Personally, i'm not expecting to see them make the playoffs either, and this is why.

The Magic need a better back court, someone to glue the team together and control the ball. Right now the Magic's style is "hand it to McGrady". They need someone else to step up for there team, like Wally Szerbiak stepped up to help KG. If they do that, than i think they can make it to the playoffs again, otherwize, i wouldn't count on it


----------



## Shaqs big toe (May 21, 2002)

> Originally posted by *STING *
> Personally, i'm not expecting to see them make the playoffs either, and this is why.
> 
> The Magic need a better back court, someone to glue the team together and control the ball. Right now the Magic's style is "hand it to McGrady". They need someone else to step up for there team, like Wally Szerbiak stepped up to help KG. If they do that, than i think they can make it to the playoffs again, otherwize, i wouldn't count on it


If Hill wanders back into the fray and plays up to 75% of what he used to, you'll change your minds quickly enough. Tht'd give the Magic two superstars with excellent passing skills


----------



## MacDanny 6 (Jun 7, 2002)

Why wouldn't they make the playoffs next year if they made it this year? They had a horrible backcourt and were only one win away from having the 4th seed. They will make the playoffs with or without Hill, as long as McGrady continues to play like a true superstar.


----------



## truebluefan (May 27, 2002)

if hill is more than 75% and if miller is healthy, if armstrong gets some good help at pg. If hunter improves. If they get some help up front they can be very tough next season. Grant, miller and mcgrady could be very hard to deal with. the key is what they get to help them up front.


----------



## Shaqs big toe (May 21, 2002)

> Originally posted by *truebluefan *
> if hill is more than 75% and if miller is healthy, if armstrong gets some good help at pg. If hunter improves. If they get some help up front they can be very tough next season. Grant, miller and mcgrady could be very hard to deal with. the key is what they get to help them up front.

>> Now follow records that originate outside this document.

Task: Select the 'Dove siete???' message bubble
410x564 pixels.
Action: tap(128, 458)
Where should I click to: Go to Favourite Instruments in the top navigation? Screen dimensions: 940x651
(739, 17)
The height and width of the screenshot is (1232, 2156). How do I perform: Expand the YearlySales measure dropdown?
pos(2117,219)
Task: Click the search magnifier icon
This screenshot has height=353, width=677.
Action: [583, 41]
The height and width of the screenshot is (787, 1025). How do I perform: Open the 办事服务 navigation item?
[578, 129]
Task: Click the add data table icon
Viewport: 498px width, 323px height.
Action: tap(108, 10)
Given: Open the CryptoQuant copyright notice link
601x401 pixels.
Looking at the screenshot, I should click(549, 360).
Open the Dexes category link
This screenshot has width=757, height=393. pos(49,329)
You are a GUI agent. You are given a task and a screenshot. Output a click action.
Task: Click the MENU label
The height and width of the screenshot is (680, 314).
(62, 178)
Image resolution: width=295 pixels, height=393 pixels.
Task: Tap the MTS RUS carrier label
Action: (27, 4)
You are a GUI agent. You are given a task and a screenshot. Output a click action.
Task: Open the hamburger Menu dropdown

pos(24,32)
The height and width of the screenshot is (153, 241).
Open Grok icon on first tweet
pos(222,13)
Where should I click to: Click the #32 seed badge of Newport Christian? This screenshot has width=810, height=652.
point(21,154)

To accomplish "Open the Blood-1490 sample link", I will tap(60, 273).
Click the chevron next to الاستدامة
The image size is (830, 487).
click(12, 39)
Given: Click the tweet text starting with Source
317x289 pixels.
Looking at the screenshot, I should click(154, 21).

All big 'ifs'. I'd love to see Hill regain some form and shake the East up a little


----------



## SikHandlez24 (Jun 8, 2002)

First of all they need to draft Jiri Welsch or trade there pick,etc... for Jaric. Then need to find a cheap, good rebounding front court player, maybe trade Armstrong or Miller for Fortson, etc...??? Then they need Hunter to get into a weight room. This would greatly improve there team.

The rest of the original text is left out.